Record list:
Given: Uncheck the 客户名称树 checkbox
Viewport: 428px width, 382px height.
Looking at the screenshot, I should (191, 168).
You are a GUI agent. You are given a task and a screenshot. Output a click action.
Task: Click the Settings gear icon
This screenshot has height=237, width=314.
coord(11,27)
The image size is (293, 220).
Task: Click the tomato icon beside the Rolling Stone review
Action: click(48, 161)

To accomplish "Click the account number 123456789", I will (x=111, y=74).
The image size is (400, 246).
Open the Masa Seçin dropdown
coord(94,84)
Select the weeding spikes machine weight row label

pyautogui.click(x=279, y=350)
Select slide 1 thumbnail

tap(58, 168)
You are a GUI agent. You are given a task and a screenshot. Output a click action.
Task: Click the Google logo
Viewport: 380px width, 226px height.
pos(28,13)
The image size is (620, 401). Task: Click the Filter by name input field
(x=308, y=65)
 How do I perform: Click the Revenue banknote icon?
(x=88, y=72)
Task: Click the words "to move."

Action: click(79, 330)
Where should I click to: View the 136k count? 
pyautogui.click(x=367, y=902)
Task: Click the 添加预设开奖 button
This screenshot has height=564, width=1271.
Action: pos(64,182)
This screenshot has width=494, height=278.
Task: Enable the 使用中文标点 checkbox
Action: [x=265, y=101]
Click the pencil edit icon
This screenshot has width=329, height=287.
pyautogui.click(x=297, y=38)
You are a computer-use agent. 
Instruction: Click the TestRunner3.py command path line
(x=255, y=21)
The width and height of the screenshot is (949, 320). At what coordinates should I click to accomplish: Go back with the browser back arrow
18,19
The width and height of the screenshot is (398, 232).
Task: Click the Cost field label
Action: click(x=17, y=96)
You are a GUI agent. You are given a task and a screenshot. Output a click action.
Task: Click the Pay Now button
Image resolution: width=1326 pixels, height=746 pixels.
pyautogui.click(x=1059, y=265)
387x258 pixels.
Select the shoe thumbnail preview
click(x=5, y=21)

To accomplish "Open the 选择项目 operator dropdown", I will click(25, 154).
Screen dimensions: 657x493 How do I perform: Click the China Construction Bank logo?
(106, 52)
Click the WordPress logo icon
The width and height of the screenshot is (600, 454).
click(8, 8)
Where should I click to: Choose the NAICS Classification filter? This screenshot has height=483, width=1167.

Task details: Copy the lines word for word, starting at the first one and ending with the line that contains "click(x=5, y=21)".

Reply to the exercise:
Given: Uncheck the 客户名称树 checkbox
Viewport: 428px width, 382px height.
Looking at the screenshot, I should (191, 168).
You are a GUI agent. You are given a task and a screenshot. Output a click action.
Task: Click the Settings gear icon
This screenshot has height=237, width=314.
coord(11,27)
The image size is (293, 220).
Task: Click the tomato icon beside the Rolling Stone review
Action: click(48, 161)

To accomplish "Click the account number 123456789", I will (x=111, y=74).
The image size is (400, 246).
Open the Masa Seçin dropdown
coord(94,84)
Select the weeding spikes machine weight row label

pyautogui.click(x=279, y=350)
Select slide 1 thumbnail

tap(58, 168)
You are a GUI agent. You are given a task and a screenshot. Output a click action.
Task: Click the Google logo
Viewport: 380px width, 226px height.
pos(28,13)
The image size is (620, 401). Task: Click the Filter by name input field
(x=308, y=65)
 How do I perform: Click the Revenue banknote icon?
(x=88, y=72)
Task: Click the words "to move."

Action: click(79, 330)
Where should I click to: View the 136k count? 
pyautogui.click(x=367, y=902)
Task: Click the 添加预设开奖 button
This screenshot has height=564, width=1271.
Action: pos(64,182)
This screenshot has width=494, height=278.
Task: Enable the 使用中文标点 checkbox
Action: [x=265, y=101]
Click the pencil edit icon
This screenshot has width=329, height=287.
pyautogui.click(x=297, y=38)
You are a computer-use agent. 
Instruction: Click the TestRunner3.py command path line
(x=255, y=21)
The width and height of the screenshot is (949, 320). At what coordinates should I click to accomplish: Go back with the browser back arrow
18,19
The width and height of the screenshot is (398, 232).
Task: Click the Cost field label
Action: click(x=17, y=96)
You are a GUI agent. You are given a task and a screenshot. Output a click action.
Task: Click the Pay Now button
Image resolution: width=1326 pixels, height=746 pixels.
pyautogui.click(x=1059, y=265)
387x258 pixels.
Select the shoe thumbnail preview
click(x=5, y=21)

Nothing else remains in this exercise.